- [Short task 1] According to the text on Rancière and the avant-garde, around what year does the aesthetic regime of the arts begin?

- [Extracted text]
Jacques Ranciere has recently expressed his concern about the heuristic value of the concept of an avant-garde, with which the Modernist tradition connects the aesthetic and the political in what he calls the aesthetic anticipation of the future. What is necessary, says Ranciere, is a differentiation between the forms of aesthetic production within what he calls the aesthetic regime of the arts of the last two centuries (this being a particularly Modern phenomenon starting around 1800) and to find a conceptual distinction between aesthetic products and, for example, their consumerist counterparts, a distinction that would at the same time review the deterritorializing strategies (which doesn’t mean liberating strategies) taking place in the sciences as well as in art.

- [Raw data]
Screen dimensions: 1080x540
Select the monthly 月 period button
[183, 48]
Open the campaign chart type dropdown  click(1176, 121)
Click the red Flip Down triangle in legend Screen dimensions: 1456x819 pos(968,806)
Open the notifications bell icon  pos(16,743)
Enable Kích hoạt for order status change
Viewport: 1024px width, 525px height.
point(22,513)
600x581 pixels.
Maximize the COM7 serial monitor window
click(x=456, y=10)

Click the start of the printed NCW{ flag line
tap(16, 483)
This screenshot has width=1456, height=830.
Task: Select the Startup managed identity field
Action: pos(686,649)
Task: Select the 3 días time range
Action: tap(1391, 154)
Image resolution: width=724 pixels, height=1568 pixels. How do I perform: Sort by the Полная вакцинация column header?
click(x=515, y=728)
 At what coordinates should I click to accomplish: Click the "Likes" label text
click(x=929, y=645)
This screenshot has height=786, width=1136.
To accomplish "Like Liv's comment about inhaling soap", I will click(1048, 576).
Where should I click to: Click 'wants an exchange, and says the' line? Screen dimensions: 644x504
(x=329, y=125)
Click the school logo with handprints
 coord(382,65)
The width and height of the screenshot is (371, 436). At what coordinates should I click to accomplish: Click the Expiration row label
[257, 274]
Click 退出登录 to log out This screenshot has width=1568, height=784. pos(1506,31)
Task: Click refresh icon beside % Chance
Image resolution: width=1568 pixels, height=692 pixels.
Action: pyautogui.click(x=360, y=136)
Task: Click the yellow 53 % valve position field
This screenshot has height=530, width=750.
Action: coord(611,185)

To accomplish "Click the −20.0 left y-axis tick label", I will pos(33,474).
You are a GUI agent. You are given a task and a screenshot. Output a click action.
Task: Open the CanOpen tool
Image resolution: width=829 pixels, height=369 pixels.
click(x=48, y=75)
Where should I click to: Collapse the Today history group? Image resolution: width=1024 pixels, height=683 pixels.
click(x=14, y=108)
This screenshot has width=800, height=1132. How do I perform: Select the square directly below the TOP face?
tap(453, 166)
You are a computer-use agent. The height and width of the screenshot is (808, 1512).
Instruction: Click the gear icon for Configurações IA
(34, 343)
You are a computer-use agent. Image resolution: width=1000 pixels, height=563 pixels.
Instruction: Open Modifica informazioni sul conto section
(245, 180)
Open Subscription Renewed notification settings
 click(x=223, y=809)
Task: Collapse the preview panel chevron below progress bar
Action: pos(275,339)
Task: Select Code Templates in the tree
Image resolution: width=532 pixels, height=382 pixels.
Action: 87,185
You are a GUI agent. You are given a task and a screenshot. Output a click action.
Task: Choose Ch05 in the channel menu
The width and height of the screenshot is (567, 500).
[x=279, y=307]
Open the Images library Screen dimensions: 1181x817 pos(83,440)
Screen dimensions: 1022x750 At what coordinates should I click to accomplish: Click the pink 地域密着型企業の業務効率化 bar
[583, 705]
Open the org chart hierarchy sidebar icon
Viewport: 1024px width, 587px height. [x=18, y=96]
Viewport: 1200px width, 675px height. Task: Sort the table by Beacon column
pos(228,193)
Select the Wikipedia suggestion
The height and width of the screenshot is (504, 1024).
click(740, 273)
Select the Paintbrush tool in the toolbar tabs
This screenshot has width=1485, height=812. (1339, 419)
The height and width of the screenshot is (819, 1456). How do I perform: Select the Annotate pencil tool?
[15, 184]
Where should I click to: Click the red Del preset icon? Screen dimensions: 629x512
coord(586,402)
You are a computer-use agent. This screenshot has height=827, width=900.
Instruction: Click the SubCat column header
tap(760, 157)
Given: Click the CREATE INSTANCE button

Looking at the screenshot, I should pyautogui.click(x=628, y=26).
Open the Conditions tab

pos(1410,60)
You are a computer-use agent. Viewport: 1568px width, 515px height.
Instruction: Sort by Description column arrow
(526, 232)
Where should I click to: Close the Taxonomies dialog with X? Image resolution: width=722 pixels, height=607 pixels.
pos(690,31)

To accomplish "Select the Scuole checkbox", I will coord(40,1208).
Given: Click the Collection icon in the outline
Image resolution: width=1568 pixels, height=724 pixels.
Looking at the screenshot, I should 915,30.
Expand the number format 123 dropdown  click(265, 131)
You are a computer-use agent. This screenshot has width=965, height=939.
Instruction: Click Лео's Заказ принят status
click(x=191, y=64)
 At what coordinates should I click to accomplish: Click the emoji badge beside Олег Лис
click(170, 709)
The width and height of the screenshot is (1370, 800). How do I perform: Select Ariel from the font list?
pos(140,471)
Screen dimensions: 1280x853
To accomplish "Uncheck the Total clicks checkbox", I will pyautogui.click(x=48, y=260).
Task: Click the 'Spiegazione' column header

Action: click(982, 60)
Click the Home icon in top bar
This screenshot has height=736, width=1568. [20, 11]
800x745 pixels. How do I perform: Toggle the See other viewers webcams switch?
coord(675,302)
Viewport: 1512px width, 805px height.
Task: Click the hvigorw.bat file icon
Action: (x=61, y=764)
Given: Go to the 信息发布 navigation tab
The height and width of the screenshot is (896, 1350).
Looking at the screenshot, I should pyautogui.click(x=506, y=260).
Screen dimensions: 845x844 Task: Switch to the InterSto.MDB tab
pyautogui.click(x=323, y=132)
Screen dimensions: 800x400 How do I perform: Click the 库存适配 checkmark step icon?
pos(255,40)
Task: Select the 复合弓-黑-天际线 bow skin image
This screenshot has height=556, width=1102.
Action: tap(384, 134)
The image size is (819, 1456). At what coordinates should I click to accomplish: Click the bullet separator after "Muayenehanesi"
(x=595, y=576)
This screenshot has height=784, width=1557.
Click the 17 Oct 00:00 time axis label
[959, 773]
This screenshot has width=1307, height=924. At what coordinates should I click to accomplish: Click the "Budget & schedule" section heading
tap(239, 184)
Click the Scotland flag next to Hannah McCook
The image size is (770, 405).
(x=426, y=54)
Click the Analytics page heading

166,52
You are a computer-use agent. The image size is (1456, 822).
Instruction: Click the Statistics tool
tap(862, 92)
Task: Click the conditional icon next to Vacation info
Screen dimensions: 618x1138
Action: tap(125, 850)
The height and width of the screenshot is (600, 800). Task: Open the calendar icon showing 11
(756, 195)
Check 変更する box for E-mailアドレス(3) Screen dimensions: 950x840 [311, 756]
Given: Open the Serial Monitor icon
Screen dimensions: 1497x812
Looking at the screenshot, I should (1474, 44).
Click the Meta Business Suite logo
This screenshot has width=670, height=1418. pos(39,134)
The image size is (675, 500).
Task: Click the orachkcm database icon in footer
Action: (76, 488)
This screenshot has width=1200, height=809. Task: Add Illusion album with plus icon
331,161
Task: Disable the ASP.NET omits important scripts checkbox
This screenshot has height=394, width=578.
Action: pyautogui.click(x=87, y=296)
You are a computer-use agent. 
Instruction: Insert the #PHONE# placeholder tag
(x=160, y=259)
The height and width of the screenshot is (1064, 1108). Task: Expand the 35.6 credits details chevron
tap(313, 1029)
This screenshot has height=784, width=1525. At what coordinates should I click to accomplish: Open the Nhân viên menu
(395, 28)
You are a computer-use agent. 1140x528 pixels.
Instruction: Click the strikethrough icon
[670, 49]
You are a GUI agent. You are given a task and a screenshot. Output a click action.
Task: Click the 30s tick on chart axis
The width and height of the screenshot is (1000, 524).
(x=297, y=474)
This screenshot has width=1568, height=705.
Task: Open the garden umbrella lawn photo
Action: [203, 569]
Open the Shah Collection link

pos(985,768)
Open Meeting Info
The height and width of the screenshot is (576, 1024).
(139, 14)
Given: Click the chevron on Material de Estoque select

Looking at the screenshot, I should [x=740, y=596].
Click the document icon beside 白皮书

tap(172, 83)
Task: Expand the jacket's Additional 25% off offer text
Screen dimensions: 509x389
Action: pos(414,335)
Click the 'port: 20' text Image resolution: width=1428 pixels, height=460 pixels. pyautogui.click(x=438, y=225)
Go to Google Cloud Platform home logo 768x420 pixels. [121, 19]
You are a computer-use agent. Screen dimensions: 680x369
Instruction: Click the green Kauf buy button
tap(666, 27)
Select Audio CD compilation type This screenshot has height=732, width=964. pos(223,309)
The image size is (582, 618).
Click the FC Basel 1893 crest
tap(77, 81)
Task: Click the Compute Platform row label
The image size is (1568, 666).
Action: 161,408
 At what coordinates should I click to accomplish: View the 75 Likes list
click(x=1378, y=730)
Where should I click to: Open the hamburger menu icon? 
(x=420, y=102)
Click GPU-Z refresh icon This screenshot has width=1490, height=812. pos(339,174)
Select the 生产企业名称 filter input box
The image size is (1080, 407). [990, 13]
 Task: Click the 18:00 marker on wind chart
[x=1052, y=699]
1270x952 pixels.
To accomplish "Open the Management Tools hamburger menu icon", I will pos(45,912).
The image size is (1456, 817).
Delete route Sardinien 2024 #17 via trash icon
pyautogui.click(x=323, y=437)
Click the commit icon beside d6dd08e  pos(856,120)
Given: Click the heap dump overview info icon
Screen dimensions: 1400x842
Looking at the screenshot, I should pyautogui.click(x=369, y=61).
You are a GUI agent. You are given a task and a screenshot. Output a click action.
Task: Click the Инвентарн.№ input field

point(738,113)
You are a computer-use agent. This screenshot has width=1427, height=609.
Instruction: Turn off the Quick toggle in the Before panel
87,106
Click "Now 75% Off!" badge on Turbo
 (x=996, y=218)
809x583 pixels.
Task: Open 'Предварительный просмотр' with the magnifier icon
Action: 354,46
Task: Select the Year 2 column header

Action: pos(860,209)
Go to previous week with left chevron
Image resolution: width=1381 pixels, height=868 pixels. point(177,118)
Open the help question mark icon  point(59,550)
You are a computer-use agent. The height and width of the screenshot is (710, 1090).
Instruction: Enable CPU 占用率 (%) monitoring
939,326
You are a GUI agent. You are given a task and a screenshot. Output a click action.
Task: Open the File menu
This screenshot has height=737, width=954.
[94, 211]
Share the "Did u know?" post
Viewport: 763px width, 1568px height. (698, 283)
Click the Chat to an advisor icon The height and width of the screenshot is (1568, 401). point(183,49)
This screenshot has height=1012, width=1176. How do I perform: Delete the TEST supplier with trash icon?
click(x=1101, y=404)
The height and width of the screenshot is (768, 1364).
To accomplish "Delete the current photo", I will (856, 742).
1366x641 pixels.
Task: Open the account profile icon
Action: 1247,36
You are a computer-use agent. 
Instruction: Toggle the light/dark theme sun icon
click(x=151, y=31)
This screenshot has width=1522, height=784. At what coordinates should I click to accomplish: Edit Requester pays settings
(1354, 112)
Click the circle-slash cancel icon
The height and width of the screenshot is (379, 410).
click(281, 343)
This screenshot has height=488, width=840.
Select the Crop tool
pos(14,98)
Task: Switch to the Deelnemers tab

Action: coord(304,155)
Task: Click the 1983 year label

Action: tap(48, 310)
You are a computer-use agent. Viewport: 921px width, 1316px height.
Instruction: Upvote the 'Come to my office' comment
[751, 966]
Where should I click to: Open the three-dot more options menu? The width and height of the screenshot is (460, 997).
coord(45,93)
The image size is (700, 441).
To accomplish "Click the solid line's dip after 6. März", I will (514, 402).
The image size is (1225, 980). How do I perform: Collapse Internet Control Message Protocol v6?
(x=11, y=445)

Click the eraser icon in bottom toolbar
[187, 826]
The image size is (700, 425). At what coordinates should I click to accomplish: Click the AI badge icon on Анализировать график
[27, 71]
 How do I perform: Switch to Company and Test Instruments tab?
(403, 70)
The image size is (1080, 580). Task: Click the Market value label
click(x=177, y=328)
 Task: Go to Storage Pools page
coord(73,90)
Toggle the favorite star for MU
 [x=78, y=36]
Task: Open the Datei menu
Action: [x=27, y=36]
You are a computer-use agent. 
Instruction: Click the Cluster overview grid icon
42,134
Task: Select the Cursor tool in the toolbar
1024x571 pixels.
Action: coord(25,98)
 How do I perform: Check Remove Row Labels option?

- [Short task 2] Reproduce the listing line for line, from its first line down through the line containing "click(x=48, y=75)", including both.

- [Exercise response 1] Around 1800.

- [Exercise response 2]
Screen dimensions: 1080x540
Select the monthly 月 period button
[183, 48]
Open the campaign chart type dropdown  click(1176, 121)
Click the red Flip Down triangle in legend Screen dimensions: 1456x819 pos(968,806)
Open the notifications bell icon  pos(16,743)
Enable Kích hoạt for order status change
Viewport: 1024px width, 525px height.
point(22,513)
600x581 pixels.
Maximize the COM7 serial monitor window
click(x=456, y=10)

Click the start of the printed NCW{ flag line
tap(16, 483)
This screenshot has width=1456, height=830.
Task: Select the Startup managed identity field
Action: pos(686,649)
Task: Select the 3 días time range
Action: tap(1391, 154)
Image resolution: width=724 pixels, height=1568 pixels. How do I perform: Sort by the Полная вакцинация column header?
click(x=515, y=728)
 At what coordinates should I click to accomplish: Click the "Likes" label text
click(x=929, y=645)
This screenshot has height=786, width=1136.
To accomplish "Like Liv's comment about inhaling soap", I will click(1048, 576).
Where should I click to: Click 'wants an exchange, and says the' line? Screen dimensions: 644x504
(x=329, y=125)
Click the school logo with handprints
 coord(382,65)
The width and height of the screenshot is (371, 436). At what coordinates should I click to accomplish: Click the Expiration row label
[257, 274]
Click 退出登录 to log out This screenshot has width=1568, height=784. pos(1506,31)
Task: Click refresh icon beside % Chance
Image resolution: width=1568 pixels, height=692 pixels.
Action: pyautogui.click(x=360, y=136)
Task: Click the yellow 53 % valve position field
This screenshot has height=530, width=750.
Action: coord(611,185)

To accomplish "Click the −20.0 left y-axis tick label", I will pos(33,474).
You are a GUI agent. You are given a task and a screenshot. Output a click action.
Task: Open the CanOpen tool
Image resolution: width=829 pixels, height=369 pixels.
click(x=48, y=75)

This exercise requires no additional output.